# Canterbury P&R. Stopover.



## sennen523 (May 6, 2006)

Hi All,
We want to stay a night at the Canterbury P&R next week. Has anyone stayed there recently and had any problems. We haven't stayed there before and it won't be on a Saturday night. 

Regards,
sennen523.


----------



## joedenise (Jul 20, 2007)

We have stayed at the Canterbury P&R several times, including Sat night. No problems at all. Bus included in the parking cost for up to 6 people. Think it's £2.50 per 24 hours.

Denise


----------



## blackbirdbiker (Mar 12, 2007)

We stayed there last year... you can empty the bilges and top up with water, very secure.

Keith


----------



## Bimobil (Jun 16, 2008)

Used it several times, no problems.you cannot enter the MH parking area on sundays but if you are already inside you can exit via the automatic barriers no probs.


----------



## dragabed (May 24, 2008)

*http://www.motorhomefacts.com/ftopic-reply-112166.html*

stayed there last week with no problems nice town regular bus service in or out


----------



## locovan (Oct 17, 2007)

Greenie is going to meet me Saturday and we are going to cantebury for Tea :wink: 
No Probs there it is a great stop over but it is closed by 9pm on a Saturday and all day Sunday so get in Sat evening and you can then leave on Sunday but don't pay for the ticket until you leave Sunday.
Water there and a place to empty waste water and Cassette.
Public Toilets on site and Bus to Canterbury all for £2.50 for up to 6 people --a bargain :lol: :lol:


----------



## greenasthegrass (Oct 27, 2007)

Does anyone know the postcode for it for my TomTom?

Thanks

Janet


----------



## locovan (Oct 17, 2007)

http://www.motorhomefacts.com/modules.php?name=Campsites&op=display_results&csid=4695


----------



## sennen523 (May 6, 2006)

Thanks for all your posts and information, very much appreciated.
I will post on how we get on.

A very special thanks to locovan who has helped me in the past-thanks.

Take care all.
sennen523.


----------



## locovan (Oct 17, 2007)

Im just so proud of my Council for being so aware about us Motorhomers


----------



## wilse (Aug 10, 2007)

Sorry to hi-jack this thread, can you turn up at any times, or do the barriers get locked at a certain time?

w


----------



## locovan (Oct 17, 2007)

Yes they close 1 hour after the last bus the last bus is 7.30 form canterbury they open about 7am and closed all day Sunday no entry but you can get out on a Sunday :wink:


----------



## Grizzly (May 9, 2005)

locovan said:


> Im just so proud of my Council for being so aware about us Motorhomers


It's your splendid Colin Perris you've got to thank. I wrote to him in 2008 to thank Canterbury and the lovely friendly lady in the P&R office and ask him to spread the word among local councils and got such a nice letter back.

G


----------



## locovan (Oct 17, 2007)

Grizzly said:


> locovan said:
> 
> 
> > Im just so proud of my Council for being so aware about us Motorhomers
> ...


yes Colin is lovely and if someone stays a few days they dont rush them which is so nice its the ones that try and stay weeks that annoy.
Always someone that spoils it.
I will be there with Greenie tonight so I will have a good look around.
:wink:


----------



## whistlinggypsy (May 1, 2005)

> I will be there with Greenie tonight so I will have a good look around.

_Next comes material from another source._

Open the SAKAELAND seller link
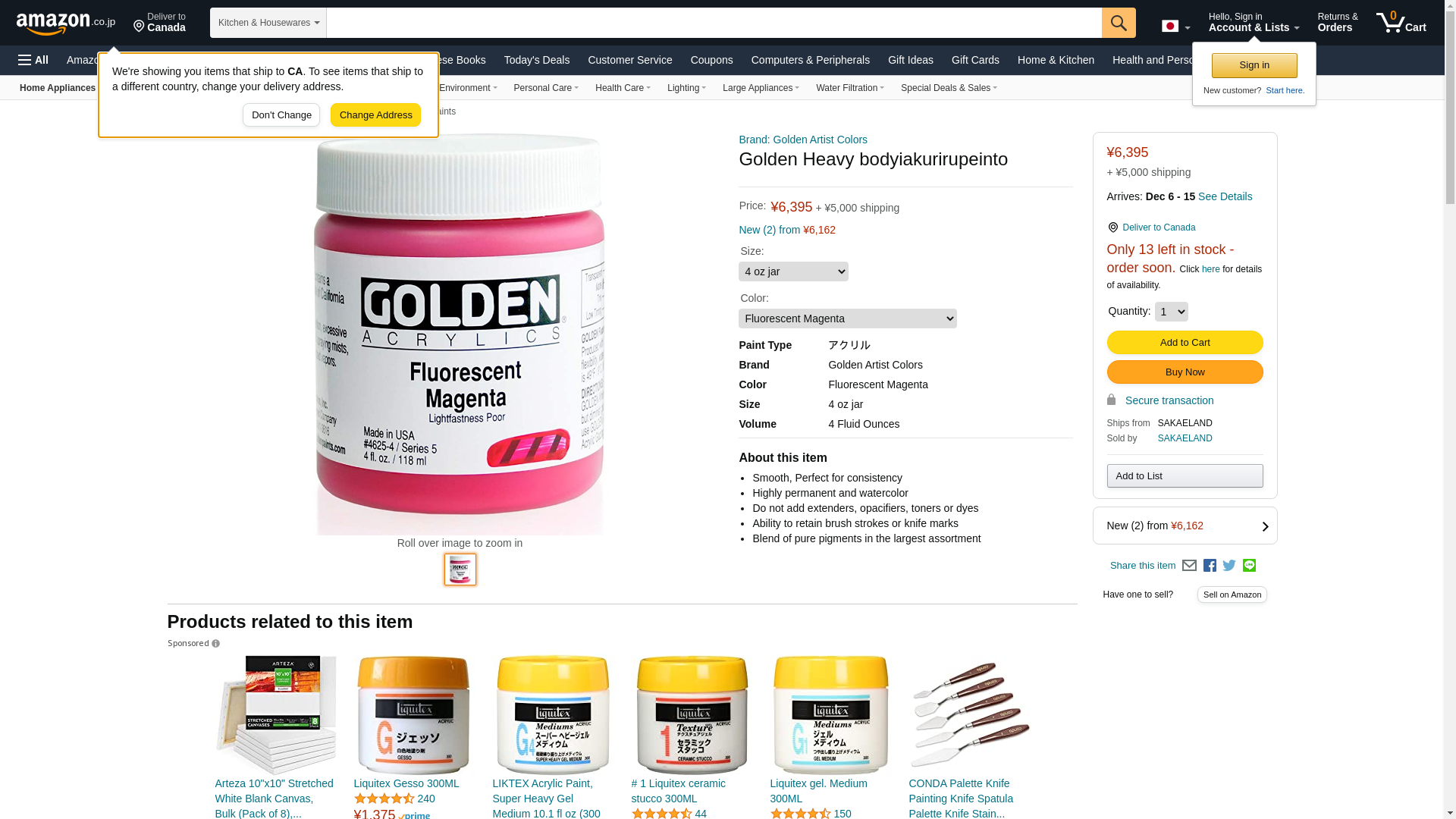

Hi Mavis, Barb n me will not be there until Monday night (off too the Dusseldorf show) so will miss you and Greenie, have a good trip and please pass on our regards too Janet n Drew.

Bob


----------



## locovan (Oct 17, 2007)

Just left the Park and Ride and we have had a great afternoon evening with Greenie. She is off to the tunnel but we have met and had a meal and we came back for a coffee outside her M/H other MHFacts members were there as well so we all had a chat.
M/Home from all Europe were there what an exciting place and all for £2.50.
Bob I gave your love to Janet and Drew what lovely people.


----------



## coppo (May 27, 2009)

Can't re-iterate enough what Mavis said in an earlier posting about NOT paying until you leave, especially if its on a sunday morning when you go.

We make that mistake last year, came saturday, wanted a flyer on the sunday morning, asked the guy in the office on the saturday afternoon if we could pay now to save time, no problem he said.

Finished up phoning the emergency number on sunday to let us out.

Guess what, this year when wqe left on the sunday morning a couple had done the exact same thing and as we left they were busy phoning the emergency number.

Its not only me thats an idiot then :lol: Although the guy in the office must be a bigger one, he actually WORKS there and talks rubbish.

Paul.


----------



## locovan (Oct 17, 2007)

I think I will go and stick a notice up myself in the Compound where you park as they should have that in great big letters somewhere. :evil:


----------



## coppo (May 27, 2009)

locovan said:


> I think I will go and stick a notice up myself in the Compound where you park as they should have that in great big letters somewhere. :evil:


Yes good idea as someone will finish up missing the ferry.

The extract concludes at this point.